/---
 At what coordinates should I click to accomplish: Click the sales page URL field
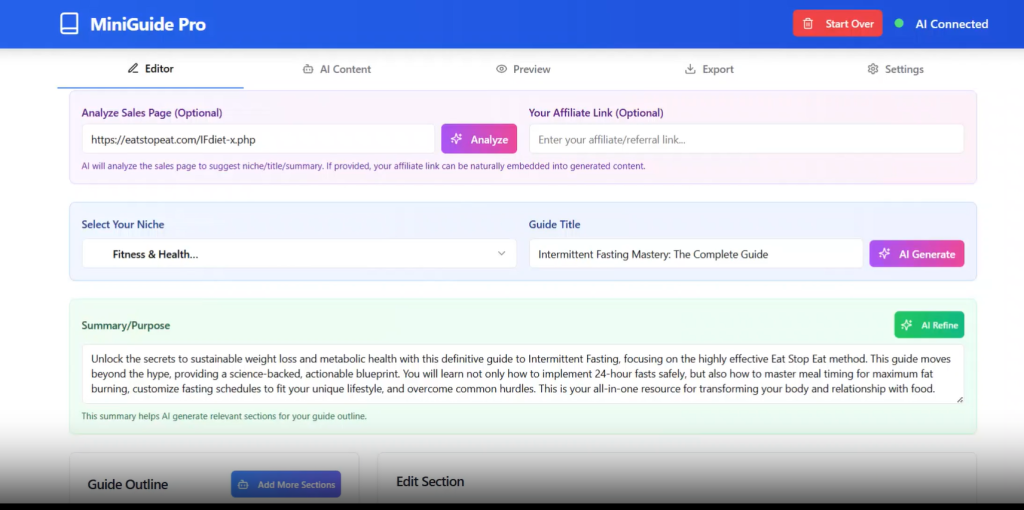[258, 139]
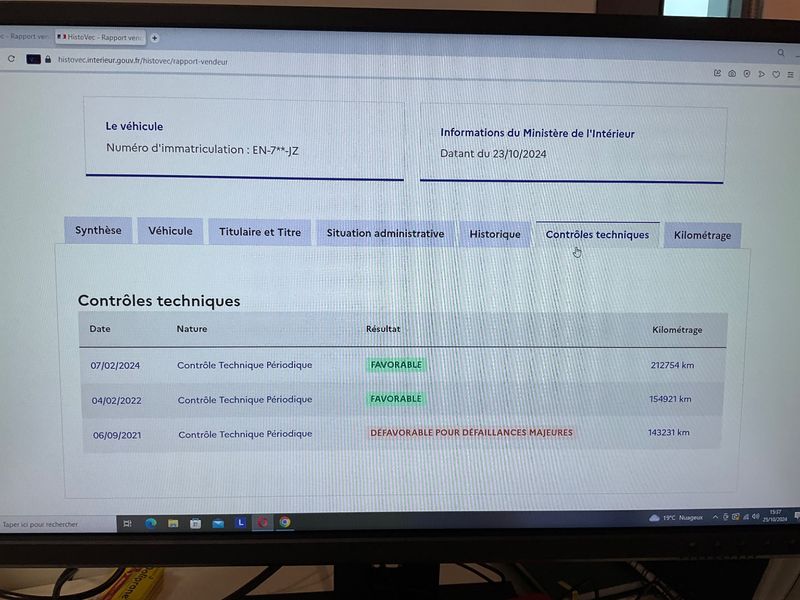This screenshot has height=600, width=800.
Task: Click the Chrome icon in the taskbar
Action: coord(285,522)
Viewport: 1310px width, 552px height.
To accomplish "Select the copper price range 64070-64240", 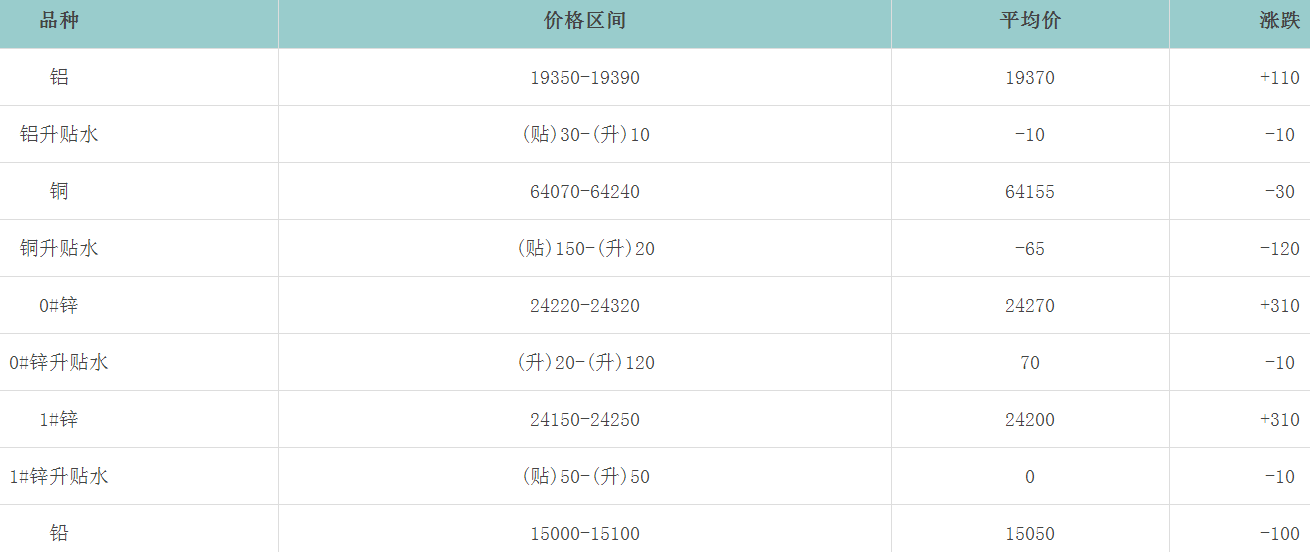I will (585, 192).
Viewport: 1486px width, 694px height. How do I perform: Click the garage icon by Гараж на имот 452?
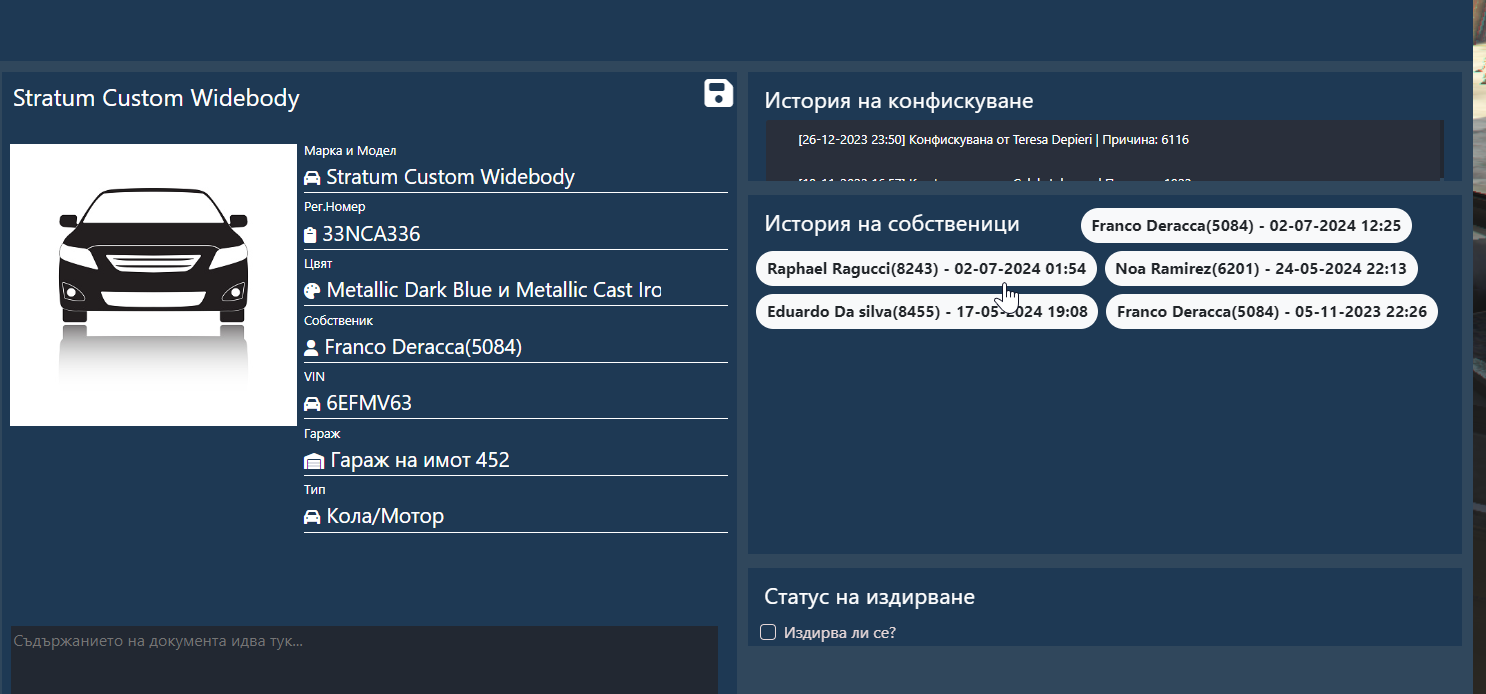pos(314,461)
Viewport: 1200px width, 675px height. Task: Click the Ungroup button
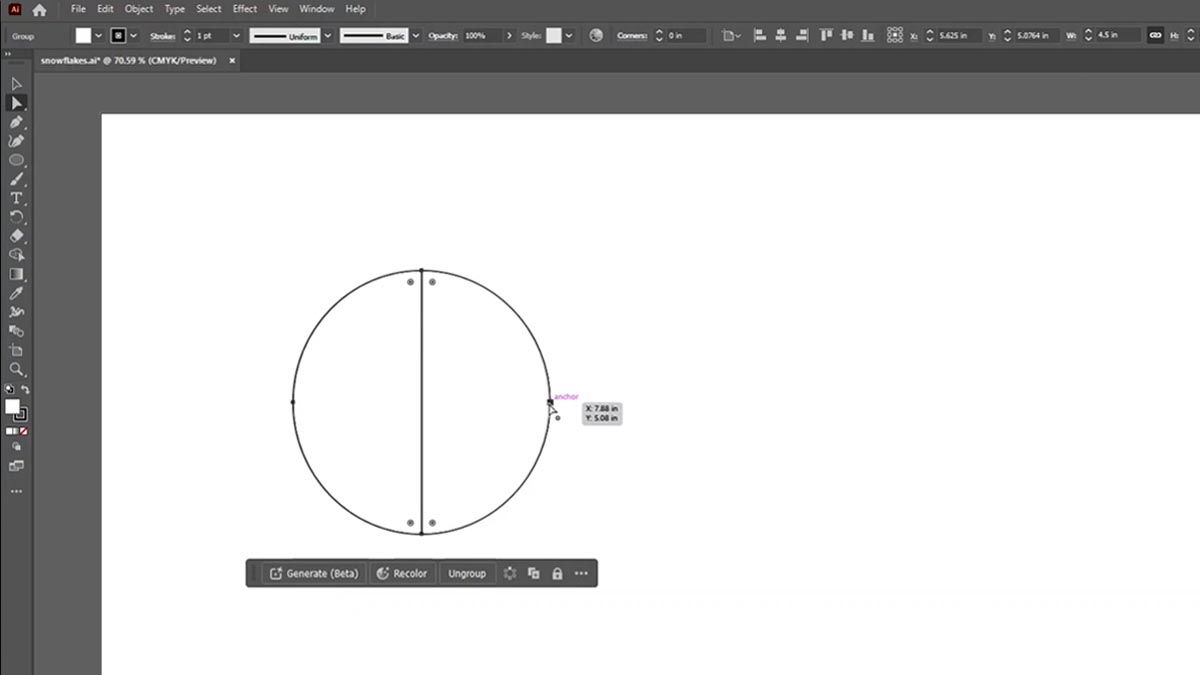[467, 573]
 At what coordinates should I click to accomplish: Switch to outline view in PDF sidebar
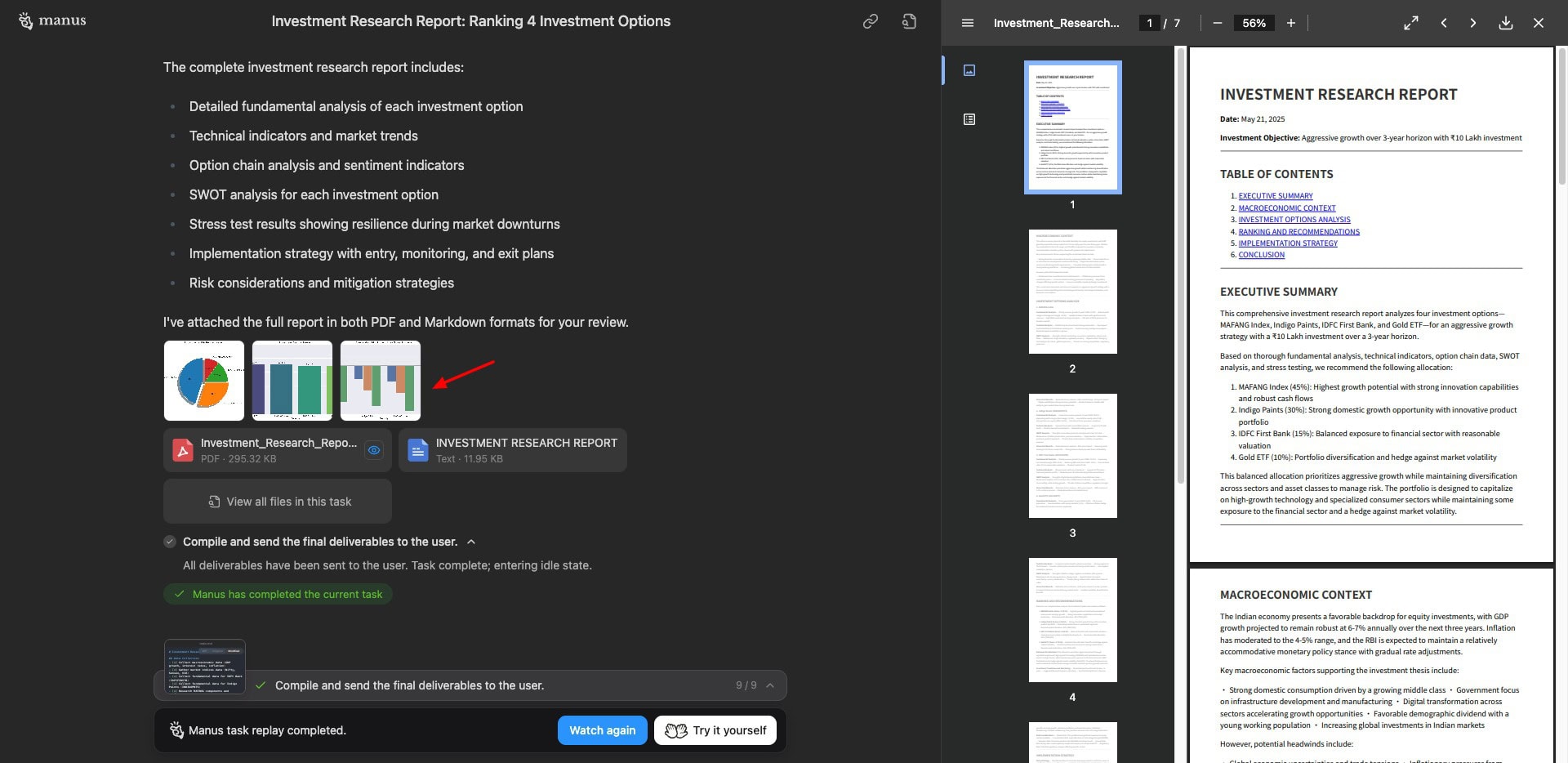(x=969, y=119)
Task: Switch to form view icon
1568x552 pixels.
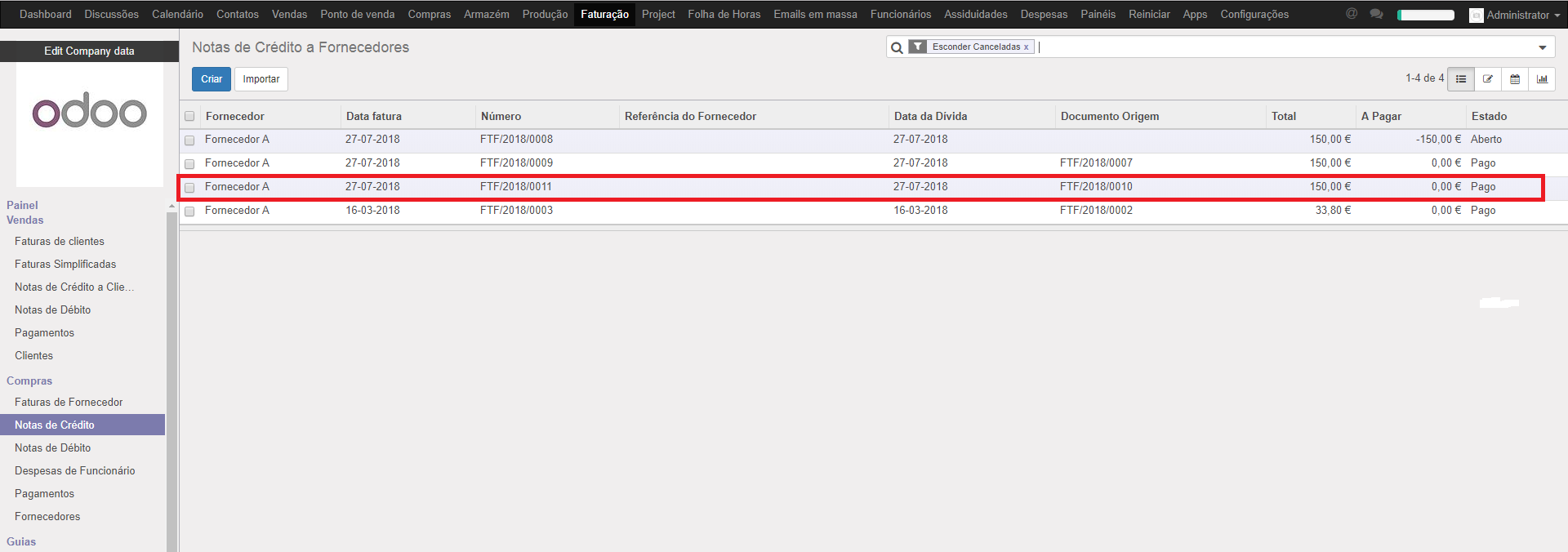Action: [x=1488, y=79]
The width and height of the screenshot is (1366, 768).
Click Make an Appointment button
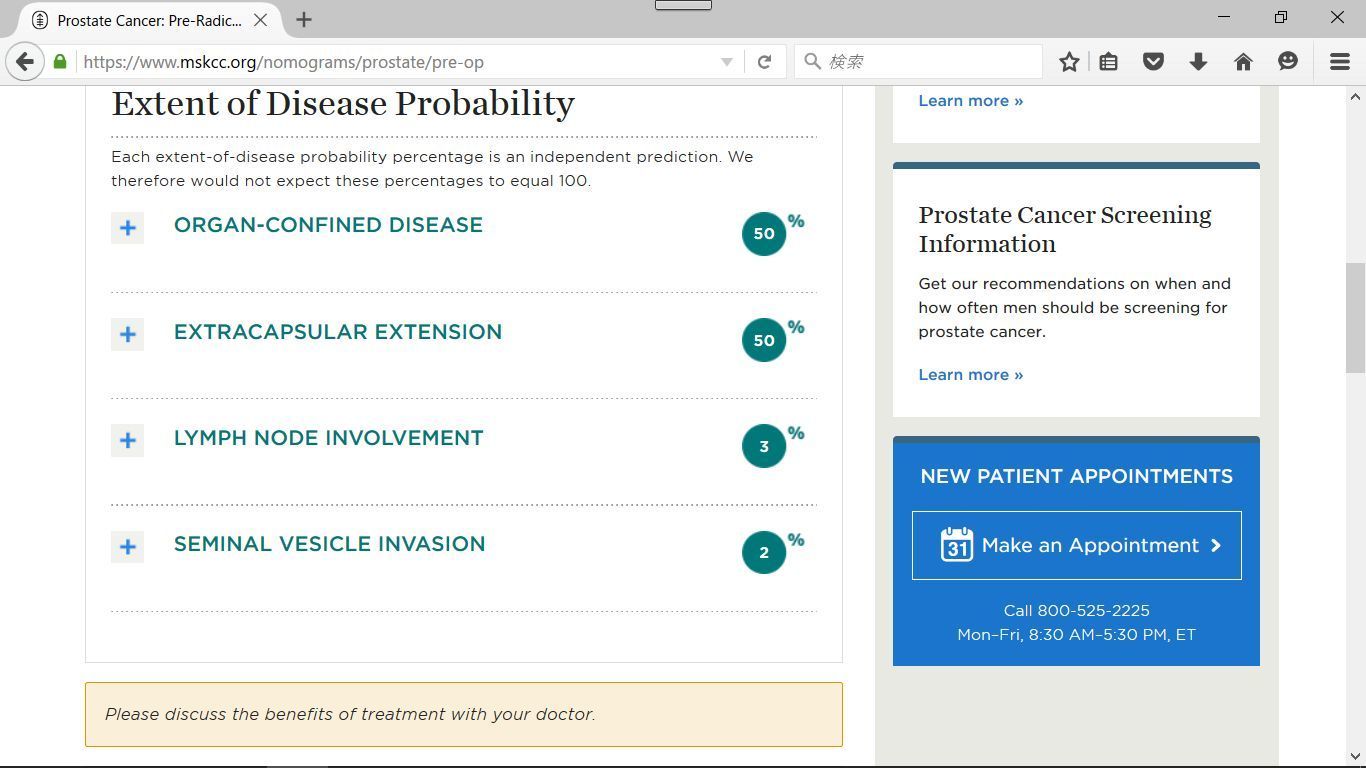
\---
EXERCISE DESCRIPTION: Both the line above containing "Viewport: 1486px width, 694px" and the line containing "Task: Switch to form view icon" belong in the copy, along with every line between them; print these exactly and omit the pictures.

TASK RESULT:
Viewport: 1486px width, 694px height. How do I perform: Click the garage icon by Гараж на имот 452?
pos(314,461)
Viewport: 1200px width, 675px height. Task: Click the Ungroup button
[467, 573]
 At what coordinates should I click to accomplish: Switch to outline view in PDF sidebar
(x=969, y=119)
Task: Switch to form view icon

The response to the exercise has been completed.